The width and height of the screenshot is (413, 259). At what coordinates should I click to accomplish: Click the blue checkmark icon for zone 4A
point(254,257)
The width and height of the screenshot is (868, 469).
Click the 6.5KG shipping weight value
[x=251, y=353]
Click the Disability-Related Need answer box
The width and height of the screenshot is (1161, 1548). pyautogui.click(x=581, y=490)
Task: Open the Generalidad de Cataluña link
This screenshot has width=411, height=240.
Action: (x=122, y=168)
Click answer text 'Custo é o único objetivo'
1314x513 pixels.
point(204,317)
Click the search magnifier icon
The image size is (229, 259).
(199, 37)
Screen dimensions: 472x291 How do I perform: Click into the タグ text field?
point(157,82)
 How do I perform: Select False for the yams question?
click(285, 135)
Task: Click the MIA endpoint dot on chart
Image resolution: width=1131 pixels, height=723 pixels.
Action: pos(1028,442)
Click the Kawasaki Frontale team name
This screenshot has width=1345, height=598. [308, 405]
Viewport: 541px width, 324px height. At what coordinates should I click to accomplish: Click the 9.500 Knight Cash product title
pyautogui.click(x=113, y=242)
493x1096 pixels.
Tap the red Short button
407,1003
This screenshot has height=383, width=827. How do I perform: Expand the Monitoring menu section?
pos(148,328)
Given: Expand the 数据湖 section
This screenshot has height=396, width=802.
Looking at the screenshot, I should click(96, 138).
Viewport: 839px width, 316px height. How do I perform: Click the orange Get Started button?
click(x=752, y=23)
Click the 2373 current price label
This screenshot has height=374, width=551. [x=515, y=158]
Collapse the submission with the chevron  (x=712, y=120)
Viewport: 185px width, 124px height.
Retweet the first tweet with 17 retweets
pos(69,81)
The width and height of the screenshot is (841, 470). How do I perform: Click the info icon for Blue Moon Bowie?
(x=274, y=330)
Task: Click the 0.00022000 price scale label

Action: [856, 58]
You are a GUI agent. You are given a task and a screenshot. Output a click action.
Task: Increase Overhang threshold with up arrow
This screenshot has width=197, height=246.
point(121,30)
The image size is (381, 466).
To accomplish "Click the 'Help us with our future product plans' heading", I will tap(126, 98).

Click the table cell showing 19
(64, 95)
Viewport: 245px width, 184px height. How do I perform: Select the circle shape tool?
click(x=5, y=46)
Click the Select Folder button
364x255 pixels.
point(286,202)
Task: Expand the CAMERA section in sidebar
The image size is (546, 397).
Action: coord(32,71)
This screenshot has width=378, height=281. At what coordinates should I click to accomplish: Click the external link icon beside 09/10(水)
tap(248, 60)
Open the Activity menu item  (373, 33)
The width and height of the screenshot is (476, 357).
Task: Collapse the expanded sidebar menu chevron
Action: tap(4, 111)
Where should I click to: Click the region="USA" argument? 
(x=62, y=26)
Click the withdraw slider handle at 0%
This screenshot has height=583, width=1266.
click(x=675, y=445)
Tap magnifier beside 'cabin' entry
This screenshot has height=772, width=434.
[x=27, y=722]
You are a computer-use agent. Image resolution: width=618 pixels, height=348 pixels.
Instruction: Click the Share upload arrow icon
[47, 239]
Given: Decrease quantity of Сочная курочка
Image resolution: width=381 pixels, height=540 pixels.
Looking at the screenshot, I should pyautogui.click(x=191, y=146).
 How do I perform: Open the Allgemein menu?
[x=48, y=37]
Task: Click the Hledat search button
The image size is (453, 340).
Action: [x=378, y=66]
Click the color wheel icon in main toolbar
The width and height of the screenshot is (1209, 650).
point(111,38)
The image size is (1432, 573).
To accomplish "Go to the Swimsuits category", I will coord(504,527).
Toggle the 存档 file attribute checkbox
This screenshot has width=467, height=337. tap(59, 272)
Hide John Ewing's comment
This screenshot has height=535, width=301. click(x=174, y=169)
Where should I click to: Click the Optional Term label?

Exercise:
Write out the records again, exactly as given.

Task answer:
The width and height of the screenshot is (413, 259). At what coordinates should I click to accomplish: Click the blue checkmark icon for zone 4A
point(254,257)
The width and height of the screenshot is (868, 469).
Click the 6.5KG shipping weight value
[x=251, y=353]
Click the Disability-Related Need answer box
The width and height of the screenshot is (1161, 1548). pyautogui.click(x=581, y=490)
Task: Open the Generalidad de Cataluña link
This screenshot has width=411, height=240.
Action: (x=122, y=168)
Click answer text 'Custo é o único objetivo'
1314x513 pixels.
point(204,317)
Click the search magnifier icon
The image size is (229, 259).
(199, 37)
Screen dimensions: 472x291 How do I perform: Click into the タグ text field?
point(157,82)
 How do I perform: Select False for the yams question?
click(285, 135)
Task: Click the MIA endpoint dot on chart
Image resolution: width=1131 pixels, height=723 pixels.
Action: pos(1028,442)
Click the Kawasaki Frontale team name
This screenshot has width=1345, height=598. [308, 405]
Viewport: 541px width, 324px height. At what coordinates should I click to accomplish: Click the 9.500 Knight Cash product title
pyautogui.click(x=113, y=242)
493x1096 pixels.
Tap the red Short button
407,1003
This screenshot has height=383, width=827. How do I perform: Expand the Monitoring menu section?
pos(148,328)
Given: Expand the 数据湖 section
This screenshot has height=396, width=802.
Looking at the screenshot, I should click(96, 138).
Viewport: 839px width, 316px height. How do I perform: Click the orange Get Started button?
click(x=752, y=23)
Click the 2373 current price label
This screenshot has height=374, width=551. [x=515, y=158]
Collapse the submission with the chevron  (x=712, y=120)
Viewport: 185px width, 124px height.
Retweet the first tweet with 17 retweets
pos(69,81)
The width and height of the screenshot is (841, 470). How do I perform: Click the info icon for Blue Moon Bowie?
(x=274, y=330)
Task: Click the 0.00022000 price scale label

Action: [856, 58]
You are a GUI agent. You are given a task and a screenshot. Output a click action.
Task: Increase Overhang threshold with up arrow
This screenshot has width=197, height=246.
point(121,30)
The image size is (381, 466).
To accomplish "Click the 'Help us with our future product plans' heading", I will tap(126, 98).

Click the table cell showing 19
(64, 95)
Viewport: 245px width, 184px height. How do I perform: Select the circle shape tool?
click(x=5, y=46)
Click the Select Folder button
364x255 pixels.
point(286,202)
Task: Expand the CAMERA section in sidebar
The image size is (546, 397).
Action: coord(32,71)
This screenshot has width=378, height=281. At what coordinates should I click to accomplish: Click the external link icon beside 09/10(水)
tap(248, 60)
Open the Activity menu item  (373, 33)
The width and height of the screenshot is (476, 357).
Task: Collapse the expanded sidebar menu chevron
Action: tap(4, 111)
Where should I click to: Click the region="USA" argument? 
(x=62, y=26)
Click the withdraw slider handle at 0%
This screenshot has height=583, width=1266.
click(x=675, y=445)
Tap magnifier beside 'cabin' entry
This screenshot has height=772, width=434.
[x=27, y=722]
You are a computer-use agent. Image resolution: width=618 pixels, height=348 pixels.
Instruction: Click the Share upload arrow icon
[47, 239]
Given: Decrease quantity of Сочная курочка
Image resolution: width=381 pixels, height=540 pixels.
Looking at the screenshot, I should pyautogui.click(x=191, y=146).
 How do I perform: Open the Allgemein menu?
[x=48, y=37]
Task: Click the Hledat search button
The image size is (453, 340).
Action: [x=378, y=66]
Click the color wheel icon in main toolbar
The width and height of the screenshot is (1209, 650).
point(111,38)
The image size is (1432, 573).
To accomplish "Go to the Swimsuits category", I will coord(504,527).
Toggle the 存档 file attribute checkbox
This screenshot has width=467, height=337. tap(59, 272)
Hide John Ewing's comment
This screenshot has height=535, width=301. click(x=174, y=169)
Where should I click to: Click the Optional Term label?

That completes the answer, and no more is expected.